* Problem to work on *
What lines below contain the word "автономного"? Please pull each one out.

* Data supplied *

------------------------------------------------

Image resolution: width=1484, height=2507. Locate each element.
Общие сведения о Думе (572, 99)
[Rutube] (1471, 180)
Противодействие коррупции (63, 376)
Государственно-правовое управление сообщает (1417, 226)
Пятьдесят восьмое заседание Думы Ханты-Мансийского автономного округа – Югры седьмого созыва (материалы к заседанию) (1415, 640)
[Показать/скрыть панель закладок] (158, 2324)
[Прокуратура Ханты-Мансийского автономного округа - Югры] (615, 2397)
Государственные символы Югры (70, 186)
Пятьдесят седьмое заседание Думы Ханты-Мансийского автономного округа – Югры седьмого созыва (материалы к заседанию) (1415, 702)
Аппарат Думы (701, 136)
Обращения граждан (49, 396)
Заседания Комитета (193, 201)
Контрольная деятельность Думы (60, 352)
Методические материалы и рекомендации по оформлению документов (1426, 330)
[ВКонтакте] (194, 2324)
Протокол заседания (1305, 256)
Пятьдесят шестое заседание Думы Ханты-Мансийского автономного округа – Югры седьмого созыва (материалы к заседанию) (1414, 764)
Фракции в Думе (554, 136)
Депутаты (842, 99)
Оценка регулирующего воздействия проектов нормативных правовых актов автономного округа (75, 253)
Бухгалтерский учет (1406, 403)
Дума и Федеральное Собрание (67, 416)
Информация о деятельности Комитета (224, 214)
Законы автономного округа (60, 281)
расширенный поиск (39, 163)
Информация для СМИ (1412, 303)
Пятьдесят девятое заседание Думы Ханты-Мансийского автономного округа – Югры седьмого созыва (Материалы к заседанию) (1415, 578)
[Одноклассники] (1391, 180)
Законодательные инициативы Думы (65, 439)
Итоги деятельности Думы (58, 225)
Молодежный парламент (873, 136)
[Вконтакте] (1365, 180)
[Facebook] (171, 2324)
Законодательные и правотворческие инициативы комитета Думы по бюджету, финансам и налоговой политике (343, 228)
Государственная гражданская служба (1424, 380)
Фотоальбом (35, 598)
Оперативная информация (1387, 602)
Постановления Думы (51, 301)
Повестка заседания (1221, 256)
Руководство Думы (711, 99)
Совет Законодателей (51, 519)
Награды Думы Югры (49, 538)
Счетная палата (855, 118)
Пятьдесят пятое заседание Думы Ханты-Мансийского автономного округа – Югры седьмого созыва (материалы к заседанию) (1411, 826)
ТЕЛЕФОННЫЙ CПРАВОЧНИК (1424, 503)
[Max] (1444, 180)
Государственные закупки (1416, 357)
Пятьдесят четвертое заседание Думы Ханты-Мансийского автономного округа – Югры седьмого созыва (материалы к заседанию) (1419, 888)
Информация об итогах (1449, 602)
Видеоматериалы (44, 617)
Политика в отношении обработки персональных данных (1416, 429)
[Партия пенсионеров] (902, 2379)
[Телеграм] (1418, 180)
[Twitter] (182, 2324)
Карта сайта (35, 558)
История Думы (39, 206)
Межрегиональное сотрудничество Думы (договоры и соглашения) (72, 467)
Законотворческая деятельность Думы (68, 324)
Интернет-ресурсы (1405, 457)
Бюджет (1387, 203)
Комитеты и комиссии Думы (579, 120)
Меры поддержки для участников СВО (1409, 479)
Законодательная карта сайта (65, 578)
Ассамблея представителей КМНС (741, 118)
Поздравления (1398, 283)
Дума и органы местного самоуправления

------------------------------------------------

* Problem solution *
Пятьдесят восьмое заседание Думы Ханты-Мансийского автономного округа – Югры седьмого созыва (материалы к заседанию) (1415, 640)
[Прокуратура Ханты-Мансийского автономного округа - Югры] (615, 2397)
Пятьдесят седьмое заседание Думы Ханты-Мансийского автономного округа – Югры седьмого созыва (материалы к заседанию) (1415, 702)
Пятьдесят шестое заседание Думы Ханты-Мансийского автономного округа – Югры седьмого созыва (материалы к заседанию) (1414, 764)
Оценка регулирующего воздействия проектов нормативных правовых актов автономного округа (75, 253)
Законы автономного округа (60, 281)
Пятьдесят девятое заседание Думы Ханты-Мансийского автономного округа – Югры седьмого созыва (Материалы к заседанию) (1415, 578)
Пятьдесят пятое заседание Думы Ханты-Мансийского автономного округа – Югры седьмого созыва (материалы к заседанию) (1411, 826)
Пятьдесят четвертое заседание Думы Ханты-Мансийского автономного округа – Югры седьмого созыва (материалы к заседанию) (1419, 888)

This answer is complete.